- **EXERCISE REQUIREMENTS**:
In the records below, find the line containing "Центральная ПМПК (61, 182)" and the line containing "로그인 (1149, 52)"; please repeat exactly the lines from one to the other, both included, and nothing more.

[Source records]
------

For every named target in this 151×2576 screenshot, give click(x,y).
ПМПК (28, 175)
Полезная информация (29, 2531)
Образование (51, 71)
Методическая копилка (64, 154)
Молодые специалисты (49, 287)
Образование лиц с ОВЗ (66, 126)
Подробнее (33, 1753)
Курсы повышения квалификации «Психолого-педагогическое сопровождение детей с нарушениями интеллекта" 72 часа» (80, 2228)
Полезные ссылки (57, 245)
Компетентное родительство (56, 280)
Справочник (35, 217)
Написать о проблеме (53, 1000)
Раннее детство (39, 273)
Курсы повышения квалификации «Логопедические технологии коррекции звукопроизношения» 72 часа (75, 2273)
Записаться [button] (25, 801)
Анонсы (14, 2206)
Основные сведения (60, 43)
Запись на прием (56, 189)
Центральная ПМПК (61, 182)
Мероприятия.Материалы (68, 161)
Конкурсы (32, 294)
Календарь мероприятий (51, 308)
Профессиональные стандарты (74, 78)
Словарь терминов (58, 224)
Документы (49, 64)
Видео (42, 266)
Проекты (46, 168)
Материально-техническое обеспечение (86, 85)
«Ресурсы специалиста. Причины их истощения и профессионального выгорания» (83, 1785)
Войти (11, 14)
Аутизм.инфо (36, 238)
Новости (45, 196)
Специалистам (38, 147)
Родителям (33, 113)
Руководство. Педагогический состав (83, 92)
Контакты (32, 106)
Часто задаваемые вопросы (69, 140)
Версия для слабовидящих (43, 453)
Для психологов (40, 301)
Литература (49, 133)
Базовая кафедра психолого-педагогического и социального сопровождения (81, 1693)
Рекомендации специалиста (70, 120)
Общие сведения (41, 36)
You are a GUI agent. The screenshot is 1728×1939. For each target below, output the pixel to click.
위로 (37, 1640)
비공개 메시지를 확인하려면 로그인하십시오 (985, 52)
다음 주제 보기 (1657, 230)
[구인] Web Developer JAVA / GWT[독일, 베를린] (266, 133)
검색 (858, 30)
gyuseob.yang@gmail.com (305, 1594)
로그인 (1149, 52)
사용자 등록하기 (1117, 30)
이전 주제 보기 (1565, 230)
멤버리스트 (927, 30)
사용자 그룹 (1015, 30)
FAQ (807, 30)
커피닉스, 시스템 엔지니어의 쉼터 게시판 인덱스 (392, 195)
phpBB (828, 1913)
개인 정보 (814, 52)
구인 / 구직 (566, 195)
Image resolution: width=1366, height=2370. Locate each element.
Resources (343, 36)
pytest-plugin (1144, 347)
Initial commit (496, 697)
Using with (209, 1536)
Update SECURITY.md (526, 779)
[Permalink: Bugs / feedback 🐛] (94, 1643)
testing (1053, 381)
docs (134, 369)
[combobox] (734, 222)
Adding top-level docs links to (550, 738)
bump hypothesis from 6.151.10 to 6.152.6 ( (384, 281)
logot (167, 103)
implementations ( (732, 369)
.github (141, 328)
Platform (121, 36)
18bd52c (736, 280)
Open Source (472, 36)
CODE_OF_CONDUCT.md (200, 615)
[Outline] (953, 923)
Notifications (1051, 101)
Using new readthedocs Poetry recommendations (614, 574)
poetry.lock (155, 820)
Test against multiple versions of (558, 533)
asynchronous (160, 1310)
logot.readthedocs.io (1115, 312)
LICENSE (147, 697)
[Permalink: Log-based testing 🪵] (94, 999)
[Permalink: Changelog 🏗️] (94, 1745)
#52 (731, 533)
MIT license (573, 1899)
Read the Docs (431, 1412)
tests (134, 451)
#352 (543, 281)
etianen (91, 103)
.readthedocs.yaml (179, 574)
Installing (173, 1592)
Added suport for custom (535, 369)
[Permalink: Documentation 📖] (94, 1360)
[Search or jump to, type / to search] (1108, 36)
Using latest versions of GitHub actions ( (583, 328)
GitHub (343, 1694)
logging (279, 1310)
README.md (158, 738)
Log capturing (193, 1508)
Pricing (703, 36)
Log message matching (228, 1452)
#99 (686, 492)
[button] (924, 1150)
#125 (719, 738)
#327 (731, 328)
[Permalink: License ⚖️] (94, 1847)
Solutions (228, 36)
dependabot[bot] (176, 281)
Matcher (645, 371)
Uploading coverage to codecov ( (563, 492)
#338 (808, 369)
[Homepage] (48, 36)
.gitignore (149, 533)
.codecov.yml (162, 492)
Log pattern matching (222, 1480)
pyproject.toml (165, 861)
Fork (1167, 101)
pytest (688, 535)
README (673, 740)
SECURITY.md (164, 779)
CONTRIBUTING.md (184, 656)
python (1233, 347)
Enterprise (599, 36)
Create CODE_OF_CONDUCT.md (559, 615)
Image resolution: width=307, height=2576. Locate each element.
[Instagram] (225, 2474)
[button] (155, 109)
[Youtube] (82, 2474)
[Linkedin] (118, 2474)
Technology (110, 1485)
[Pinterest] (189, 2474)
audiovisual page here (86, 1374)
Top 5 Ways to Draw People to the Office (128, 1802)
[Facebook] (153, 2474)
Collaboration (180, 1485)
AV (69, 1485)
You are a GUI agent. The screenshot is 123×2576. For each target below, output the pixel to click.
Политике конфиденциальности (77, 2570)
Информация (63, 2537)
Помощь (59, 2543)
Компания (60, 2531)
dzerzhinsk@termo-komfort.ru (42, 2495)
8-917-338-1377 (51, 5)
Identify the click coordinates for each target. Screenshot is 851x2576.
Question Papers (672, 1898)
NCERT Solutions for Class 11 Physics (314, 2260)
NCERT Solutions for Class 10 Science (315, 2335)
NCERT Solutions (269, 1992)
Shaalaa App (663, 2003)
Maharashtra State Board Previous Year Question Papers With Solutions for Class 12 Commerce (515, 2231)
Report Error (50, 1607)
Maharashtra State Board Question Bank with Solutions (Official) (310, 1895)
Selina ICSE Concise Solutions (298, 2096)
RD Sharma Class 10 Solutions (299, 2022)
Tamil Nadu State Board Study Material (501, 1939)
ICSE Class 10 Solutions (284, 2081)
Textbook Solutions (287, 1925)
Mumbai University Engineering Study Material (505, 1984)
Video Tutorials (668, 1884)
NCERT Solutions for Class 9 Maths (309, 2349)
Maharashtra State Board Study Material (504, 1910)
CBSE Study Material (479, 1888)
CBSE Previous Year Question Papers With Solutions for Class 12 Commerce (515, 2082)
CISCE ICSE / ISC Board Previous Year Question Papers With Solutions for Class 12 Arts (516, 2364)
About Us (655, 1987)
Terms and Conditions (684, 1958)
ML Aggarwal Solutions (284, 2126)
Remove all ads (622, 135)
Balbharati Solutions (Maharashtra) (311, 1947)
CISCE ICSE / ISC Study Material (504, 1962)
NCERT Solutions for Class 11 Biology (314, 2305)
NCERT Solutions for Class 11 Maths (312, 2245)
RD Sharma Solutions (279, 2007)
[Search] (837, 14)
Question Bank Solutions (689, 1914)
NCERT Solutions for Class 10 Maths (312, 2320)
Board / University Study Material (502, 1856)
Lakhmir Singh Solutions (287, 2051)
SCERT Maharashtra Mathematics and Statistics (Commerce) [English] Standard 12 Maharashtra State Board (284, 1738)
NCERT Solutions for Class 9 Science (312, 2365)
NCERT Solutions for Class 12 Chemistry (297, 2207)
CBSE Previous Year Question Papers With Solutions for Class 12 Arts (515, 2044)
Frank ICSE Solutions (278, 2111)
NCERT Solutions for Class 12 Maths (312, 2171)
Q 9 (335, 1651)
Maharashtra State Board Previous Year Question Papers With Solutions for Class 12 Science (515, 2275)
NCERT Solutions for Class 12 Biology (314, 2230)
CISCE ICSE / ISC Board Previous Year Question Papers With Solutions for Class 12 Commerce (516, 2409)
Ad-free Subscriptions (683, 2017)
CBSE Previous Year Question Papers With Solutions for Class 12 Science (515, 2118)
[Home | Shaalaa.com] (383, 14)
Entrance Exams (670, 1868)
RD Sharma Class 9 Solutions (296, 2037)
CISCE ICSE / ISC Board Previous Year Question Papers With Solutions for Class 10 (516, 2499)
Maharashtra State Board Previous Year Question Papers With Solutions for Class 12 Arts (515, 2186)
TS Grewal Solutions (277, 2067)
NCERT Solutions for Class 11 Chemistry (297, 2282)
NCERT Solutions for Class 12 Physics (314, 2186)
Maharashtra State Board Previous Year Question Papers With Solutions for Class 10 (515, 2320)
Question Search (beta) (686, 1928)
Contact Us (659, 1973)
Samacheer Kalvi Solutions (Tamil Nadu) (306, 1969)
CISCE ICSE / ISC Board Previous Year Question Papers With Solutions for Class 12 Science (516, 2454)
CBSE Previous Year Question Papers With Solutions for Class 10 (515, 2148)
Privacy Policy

------

- **EXERCISE ANSWER**:
Центральная ПМПК (61, 182)
Мероприятия.Материалы (68, 161)
Конкурсы (32, 294)
Календарь мероприятий (51, 308)
Профессиональные стандарты (74, 78)
Словарь терминов (58, 224)
Документы (49, 64)
Видео (42, 266)
Проекты (46, 168)
Материально-техническое обеспечение (86, 85)
«Ресурсы специалиста. Причины их истощения и профессионального выгорания» (83, 1785)
Войти (11, 14)
Аутизм.инфо (36, 238)
Новости (45, 196)
Специалистам (38, 147)
Родителям (33, 113)
Руководство. Педагогический состав (83, 92)
Контакты (32, 106)
Часто задаваемые вопросы (69, 140)
Версия для слабовидящих (43, 453)
Для психологов (40, 301)
Литература (49, 133)
Базовая кафедра психолого-педагогического и социального сопровождения (81, 1693)
Рекомендации специалиста (70, 120)
Общие сведения (41, 36)
You are a GUI agent. The screenshot is 1728×1939. For each target below, output the pixel to click.
위로 (37, 1640)
비공개 메시지를 확인하려면 로그인하십시오 (985, 52)
다음 주제 보기 (1657, 230)
[구인] Web Developer JAVA / GWT[독일, 베를린] (266, 133)
검색 (858, 30)
gyuseob.yang@gmail.com (305, 1594)
로그인 (1149, 52)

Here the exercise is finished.